Exercise instructions:
Start with the first line of the records below. Output each line exactly, ending with the one that contains "Privacy Policy (57, 2306)".

[Dataset entries]
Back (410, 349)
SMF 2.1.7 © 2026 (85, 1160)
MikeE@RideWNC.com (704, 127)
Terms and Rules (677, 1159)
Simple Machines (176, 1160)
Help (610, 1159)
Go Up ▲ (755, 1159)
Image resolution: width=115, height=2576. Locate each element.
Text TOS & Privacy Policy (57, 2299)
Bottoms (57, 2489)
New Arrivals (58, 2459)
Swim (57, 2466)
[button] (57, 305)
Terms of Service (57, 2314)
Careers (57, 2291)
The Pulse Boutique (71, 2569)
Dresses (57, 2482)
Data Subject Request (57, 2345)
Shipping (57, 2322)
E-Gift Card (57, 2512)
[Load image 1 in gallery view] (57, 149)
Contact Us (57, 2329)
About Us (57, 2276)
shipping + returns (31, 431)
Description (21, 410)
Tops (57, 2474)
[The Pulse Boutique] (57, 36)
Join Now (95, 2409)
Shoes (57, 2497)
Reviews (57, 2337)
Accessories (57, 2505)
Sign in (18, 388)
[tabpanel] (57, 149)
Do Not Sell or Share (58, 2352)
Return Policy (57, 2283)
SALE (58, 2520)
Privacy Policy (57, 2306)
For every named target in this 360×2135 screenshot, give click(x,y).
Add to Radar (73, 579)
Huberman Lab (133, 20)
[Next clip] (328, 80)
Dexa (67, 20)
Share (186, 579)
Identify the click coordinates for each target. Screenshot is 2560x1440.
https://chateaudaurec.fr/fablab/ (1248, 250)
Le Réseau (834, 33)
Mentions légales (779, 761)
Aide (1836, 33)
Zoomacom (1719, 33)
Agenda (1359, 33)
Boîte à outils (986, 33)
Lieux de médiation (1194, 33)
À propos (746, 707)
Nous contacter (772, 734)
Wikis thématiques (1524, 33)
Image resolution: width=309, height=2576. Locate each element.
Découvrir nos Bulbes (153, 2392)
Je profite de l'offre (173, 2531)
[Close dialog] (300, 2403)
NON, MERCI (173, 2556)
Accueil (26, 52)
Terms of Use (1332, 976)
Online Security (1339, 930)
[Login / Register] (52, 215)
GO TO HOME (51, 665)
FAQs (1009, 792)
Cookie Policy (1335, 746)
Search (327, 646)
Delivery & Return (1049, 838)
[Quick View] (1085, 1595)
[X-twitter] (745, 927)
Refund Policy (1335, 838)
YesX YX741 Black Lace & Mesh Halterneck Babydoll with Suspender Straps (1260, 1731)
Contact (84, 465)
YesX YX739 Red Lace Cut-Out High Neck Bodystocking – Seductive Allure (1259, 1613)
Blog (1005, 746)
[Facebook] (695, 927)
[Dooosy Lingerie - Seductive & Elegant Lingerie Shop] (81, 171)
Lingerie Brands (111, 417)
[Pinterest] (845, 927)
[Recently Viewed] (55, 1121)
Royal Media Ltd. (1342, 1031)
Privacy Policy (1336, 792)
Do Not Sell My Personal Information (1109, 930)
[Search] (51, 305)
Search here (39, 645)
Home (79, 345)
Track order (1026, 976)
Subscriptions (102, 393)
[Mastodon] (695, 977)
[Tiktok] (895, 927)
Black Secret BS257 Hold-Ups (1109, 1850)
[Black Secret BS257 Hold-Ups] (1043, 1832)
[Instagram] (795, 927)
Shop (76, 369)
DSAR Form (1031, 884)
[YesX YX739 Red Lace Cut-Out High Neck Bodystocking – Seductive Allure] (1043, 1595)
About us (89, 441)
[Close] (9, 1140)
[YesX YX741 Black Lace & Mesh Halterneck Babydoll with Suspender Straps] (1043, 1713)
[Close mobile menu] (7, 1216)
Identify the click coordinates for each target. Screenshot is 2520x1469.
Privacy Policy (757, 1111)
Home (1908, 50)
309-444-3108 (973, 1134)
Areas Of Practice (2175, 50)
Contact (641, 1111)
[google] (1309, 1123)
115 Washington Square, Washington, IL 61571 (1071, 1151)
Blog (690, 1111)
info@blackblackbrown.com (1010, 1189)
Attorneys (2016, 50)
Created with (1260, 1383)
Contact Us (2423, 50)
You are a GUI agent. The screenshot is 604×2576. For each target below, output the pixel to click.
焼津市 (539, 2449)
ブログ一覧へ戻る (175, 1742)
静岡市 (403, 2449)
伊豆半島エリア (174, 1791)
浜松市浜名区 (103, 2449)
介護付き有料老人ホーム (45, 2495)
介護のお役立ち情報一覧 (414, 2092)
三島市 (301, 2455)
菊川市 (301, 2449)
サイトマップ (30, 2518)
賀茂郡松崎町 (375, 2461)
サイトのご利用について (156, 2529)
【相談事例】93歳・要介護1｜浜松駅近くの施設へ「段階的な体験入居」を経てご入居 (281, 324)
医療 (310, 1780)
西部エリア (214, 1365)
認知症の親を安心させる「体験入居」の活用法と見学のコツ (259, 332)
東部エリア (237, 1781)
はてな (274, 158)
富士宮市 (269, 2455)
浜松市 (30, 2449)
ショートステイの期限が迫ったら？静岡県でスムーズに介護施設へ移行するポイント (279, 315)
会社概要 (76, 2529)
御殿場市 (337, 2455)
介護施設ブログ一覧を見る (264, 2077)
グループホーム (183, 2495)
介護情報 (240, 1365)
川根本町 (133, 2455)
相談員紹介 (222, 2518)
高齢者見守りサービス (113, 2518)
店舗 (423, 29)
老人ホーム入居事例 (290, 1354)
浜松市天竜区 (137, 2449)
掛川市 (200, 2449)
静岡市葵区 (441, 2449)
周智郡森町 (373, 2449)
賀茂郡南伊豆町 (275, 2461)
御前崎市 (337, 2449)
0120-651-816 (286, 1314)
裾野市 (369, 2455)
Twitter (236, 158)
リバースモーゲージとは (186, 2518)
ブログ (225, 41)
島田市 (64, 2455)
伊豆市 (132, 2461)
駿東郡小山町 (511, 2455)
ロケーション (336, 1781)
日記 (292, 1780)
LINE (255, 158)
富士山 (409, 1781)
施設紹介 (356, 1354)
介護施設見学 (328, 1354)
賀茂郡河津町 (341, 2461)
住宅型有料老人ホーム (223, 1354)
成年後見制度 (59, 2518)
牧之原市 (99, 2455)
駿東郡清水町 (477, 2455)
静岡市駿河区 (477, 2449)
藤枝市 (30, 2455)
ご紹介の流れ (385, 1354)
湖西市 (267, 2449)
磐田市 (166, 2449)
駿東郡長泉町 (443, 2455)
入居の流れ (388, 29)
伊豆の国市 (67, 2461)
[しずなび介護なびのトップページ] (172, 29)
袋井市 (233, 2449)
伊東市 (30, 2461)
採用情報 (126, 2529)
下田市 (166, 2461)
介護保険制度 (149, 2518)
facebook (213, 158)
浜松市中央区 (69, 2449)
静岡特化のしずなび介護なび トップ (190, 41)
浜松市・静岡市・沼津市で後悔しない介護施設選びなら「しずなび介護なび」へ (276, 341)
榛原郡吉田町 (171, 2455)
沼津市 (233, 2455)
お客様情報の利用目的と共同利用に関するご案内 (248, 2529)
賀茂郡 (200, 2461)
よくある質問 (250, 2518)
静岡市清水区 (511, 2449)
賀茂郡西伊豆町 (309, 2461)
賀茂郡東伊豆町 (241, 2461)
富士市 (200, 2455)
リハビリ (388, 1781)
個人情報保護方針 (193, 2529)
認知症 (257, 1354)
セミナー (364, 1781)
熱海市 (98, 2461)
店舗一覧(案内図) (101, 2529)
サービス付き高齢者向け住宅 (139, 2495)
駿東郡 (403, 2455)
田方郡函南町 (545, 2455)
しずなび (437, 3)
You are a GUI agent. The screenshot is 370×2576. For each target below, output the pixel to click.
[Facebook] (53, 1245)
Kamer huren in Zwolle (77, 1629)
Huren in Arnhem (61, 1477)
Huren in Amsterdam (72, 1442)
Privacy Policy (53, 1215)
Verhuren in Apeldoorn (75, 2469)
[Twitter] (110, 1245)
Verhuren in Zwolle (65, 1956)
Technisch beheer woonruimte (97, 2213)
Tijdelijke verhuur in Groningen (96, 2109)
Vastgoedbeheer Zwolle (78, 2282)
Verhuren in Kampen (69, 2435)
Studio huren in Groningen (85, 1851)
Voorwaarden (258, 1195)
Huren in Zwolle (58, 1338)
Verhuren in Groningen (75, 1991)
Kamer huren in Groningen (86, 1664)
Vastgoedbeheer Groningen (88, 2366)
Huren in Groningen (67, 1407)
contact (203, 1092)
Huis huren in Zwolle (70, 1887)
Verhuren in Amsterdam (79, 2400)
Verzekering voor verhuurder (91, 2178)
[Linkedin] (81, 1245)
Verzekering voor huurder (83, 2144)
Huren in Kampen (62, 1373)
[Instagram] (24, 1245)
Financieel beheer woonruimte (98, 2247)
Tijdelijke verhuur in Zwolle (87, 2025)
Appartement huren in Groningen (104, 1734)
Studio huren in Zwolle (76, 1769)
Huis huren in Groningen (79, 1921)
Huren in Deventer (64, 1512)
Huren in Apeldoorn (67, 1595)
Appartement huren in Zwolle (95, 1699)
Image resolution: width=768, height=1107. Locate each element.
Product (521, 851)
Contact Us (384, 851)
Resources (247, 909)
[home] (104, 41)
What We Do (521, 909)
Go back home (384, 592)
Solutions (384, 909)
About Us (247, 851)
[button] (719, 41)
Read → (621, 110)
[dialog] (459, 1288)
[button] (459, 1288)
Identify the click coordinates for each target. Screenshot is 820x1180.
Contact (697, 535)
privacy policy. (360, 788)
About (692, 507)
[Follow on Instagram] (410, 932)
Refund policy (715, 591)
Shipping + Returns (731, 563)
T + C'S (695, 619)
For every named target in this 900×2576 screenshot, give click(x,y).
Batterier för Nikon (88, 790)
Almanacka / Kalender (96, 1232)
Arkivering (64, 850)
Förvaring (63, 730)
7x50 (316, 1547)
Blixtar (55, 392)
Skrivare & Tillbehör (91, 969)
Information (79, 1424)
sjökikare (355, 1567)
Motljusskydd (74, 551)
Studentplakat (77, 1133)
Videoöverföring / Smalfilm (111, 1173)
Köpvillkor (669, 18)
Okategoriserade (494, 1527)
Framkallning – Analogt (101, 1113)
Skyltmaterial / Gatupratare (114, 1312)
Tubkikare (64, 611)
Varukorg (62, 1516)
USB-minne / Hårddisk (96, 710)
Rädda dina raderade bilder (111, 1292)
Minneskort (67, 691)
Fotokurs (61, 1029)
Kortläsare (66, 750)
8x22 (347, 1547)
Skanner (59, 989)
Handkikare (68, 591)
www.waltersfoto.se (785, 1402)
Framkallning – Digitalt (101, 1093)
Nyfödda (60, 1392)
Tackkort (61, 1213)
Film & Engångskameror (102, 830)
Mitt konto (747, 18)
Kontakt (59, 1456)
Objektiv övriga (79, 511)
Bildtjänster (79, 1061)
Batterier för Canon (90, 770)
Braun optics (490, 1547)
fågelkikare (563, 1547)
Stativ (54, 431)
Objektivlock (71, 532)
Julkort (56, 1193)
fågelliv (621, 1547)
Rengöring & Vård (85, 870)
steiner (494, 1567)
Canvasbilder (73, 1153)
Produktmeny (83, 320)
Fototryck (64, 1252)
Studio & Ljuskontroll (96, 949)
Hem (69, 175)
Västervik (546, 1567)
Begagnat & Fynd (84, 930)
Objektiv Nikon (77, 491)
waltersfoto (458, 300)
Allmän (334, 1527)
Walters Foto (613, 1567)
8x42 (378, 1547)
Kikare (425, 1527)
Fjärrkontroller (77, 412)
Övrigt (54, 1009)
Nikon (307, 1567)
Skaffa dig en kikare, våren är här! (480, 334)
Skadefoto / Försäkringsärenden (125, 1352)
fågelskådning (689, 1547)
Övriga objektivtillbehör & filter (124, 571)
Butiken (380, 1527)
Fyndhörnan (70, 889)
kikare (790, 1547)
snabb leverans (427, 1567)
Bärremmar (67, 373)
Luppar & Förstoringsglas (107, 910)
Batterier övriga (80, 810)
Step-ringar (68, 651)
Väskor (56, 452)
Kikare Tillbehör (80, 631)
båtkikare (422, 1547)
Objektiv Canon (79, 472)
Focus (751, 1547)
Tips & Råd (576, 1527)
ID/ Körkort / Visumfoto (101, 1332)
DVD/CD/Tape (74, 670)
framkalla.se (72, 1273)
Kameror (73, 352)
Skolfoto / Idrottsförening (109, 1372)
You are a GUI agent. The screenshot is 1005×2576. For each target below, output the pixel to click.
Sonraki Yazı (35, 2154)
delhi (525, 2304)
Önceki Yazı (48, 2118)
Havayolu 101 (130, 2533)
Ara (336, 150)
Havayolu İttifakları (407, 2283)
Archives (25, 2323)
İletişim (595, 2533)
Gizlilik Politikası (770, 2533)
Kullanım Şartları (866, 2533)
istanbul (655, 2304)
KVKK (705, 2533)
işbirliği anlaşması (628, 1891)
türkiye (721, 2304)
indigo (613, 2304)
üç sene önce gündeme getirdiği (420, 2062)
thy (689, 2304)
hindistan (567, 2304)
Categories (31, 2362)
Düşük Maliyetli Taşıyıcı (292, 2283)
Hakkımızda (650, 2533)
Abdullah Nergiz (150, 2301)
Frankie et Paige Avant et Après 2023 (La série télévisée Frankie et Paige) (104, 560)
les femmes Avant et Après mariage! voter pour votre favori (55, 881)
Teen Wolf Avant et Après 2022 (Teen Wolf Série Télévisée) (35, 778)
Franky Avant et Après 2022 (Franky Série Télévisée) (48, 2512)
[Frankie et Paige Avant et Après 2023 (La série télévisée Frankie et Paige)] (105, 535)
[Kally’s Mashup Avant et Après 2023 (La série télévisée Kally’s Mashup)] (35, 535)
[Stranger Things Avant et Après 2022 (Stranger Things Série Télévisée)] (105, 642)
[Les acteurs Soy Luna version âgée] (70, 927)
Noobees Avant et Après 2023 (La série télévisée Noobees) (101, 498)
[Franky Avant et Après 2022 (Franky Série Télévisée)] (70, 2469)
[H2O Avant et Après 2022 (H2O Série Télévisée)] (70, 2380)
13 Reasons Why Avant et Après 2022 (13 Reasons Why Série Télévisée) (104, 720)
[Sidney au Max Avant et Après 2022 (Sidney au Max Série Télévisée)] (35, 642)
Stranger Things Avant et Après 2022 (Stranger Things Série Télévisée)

Solution to this task:
Back (410, 349)
SMF 2.1.7 © 2026 (85, 1160)
MikeE@RideWNC.com (704, 127)
Terms and Rules (677, 1159)
Simple Machines (176, 1160)
Help (610, 1159)
Go Up ▲ (755, 1159)
Image resolution: width=115, height=2576. Locate each element.
Text TOS & Privacy Policy (57, 2299)
Bottoms (57, 2489)
New Arrivals (58, 2459)
Swim (57, 2466)
[button] (57, 305)
Terms of Service (57, 2314)
Careers (57, 2291)
The Pulse Boutique (71, 2569)
Dresses (57, 2482)
Data Subject Request (57, 2345)
Shipping (57, 2322)
E-Gift Card (57, 2512)
[Load image 1 in gallery view] (57, 149)
Contact Us (57, 2329)
About Us (57, 2276)
shipping + returns (31, 431)
Description (21, 410)
Tops (57, 2474)
[The Pulse Boutique] (57, 36)
Join Now (95, 2409)
Shoes (57, 2497)
Reviews (57, 2337)
Accessories (57, 2505)
Sign in (18, 388)
[tabpanel] (57, 149)
Do Not Sell or Share (58, 2352)
Return Policy (57, 2283)
SALE (58, 2520)
Privacy Policy (57, 2306)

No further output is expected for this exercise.